SIMON Charlton looked down at the shrinking safety net that stands between Wanderers and the Premiership drop zone and admitted: "We are in a bit of a crisis."

Four successive defeats have turned the season on its head. A month ago, before they started hot favourites to beat a Manchester City side that was in freefall, Reebok fans had good reason to think that Europe was on the horizon, whether through the Carling Cup route or the Premiership.

Now they fear that, unless there is a dramatic improvement in results, they could again be caught up in the frenzied, nailbiting scrap for survival.
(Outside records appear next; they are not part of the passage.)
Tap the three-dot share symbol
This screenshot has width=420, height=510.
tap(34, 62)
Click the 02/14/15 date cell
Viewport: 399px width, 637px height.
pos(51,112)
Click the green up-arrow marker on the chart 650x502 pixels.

"We're better than that," Charlton insisted. "We've had a good season and we shouldn't have to worry about that.

"But we've really got to get to grips with the situation or we will become involved in it."

Of their final nine fixtures, only Saturday's Reebok clash with fifth-placed Newcastle sees Wanderers pitched against any of the Champions League contenders but, should the losing sequence continue, comparatively "easy" games against Villa, Spurs, Leeds and Fulham at home and trips to Middlesbrough, Wolves, Southampton and Everton could became unnecessarily high-pressure encounters.

Hence the need for a quick fix.

"We've got to start against Newcastle," Charlton said, stressing the demand for an instant remedy.

"We've done well against them at the Reebok before but we can't just just sit back and think it will happen. We've all got to pull together and keep plugging away so that we start getting those points we need.

"Like the gaffer says, we've got to dig out results now. It doesn't matter how we do it, whether it's backs against the wall or not, and it doesn't matter what it takes. We've got to get off that 34-points mark because it's really starting to annoy me now."

Charlton made it clear that the responsibility has to be a collective one.

"We have to say that it would be great if the Newcastle game ended nil-nil, because we've got to stop conceding goals.

"And it's not just the back five: the four of us and the goalkeeper: it's got to be the whole team. The gaffer's been quite honest about that by not just blaming the defence for the goals."

Charlton concedes that the Carling Cup disappointment had a significant affect on Wanderers' performance at Birmingham but believes the players have proved with performances against Chelsea and Arsenal that they have got the hangover symptoms out of their system. He just hopes they have not simply risen to the big occasions.

"We came back well against Arsenal but I just hope we haven't been playing that way because we had nothing to lose and were the underdogs. We need more than that."

Charlton admitted he may have got lucky when referee Graham Barber rejected penalty appeals when Arsenal sub Freddie Ljungberg went down under his challenge 15 minutes from the end at Highbury.

But he insisted the Gunners had no cause for complaint when a second appeal was turned down following Bruno N'Gotty's tackle on Thierry Henry.

"Mine could have gone either way," he said. "If he (Ljungberg) hadn't made the effort to put the ball in the net and just gone down, the ref might have had to give it.

"Bruno's was a fantastic tackle. In fact I thought the referee had a very good game. Graham Barber's one of the refs who likes us."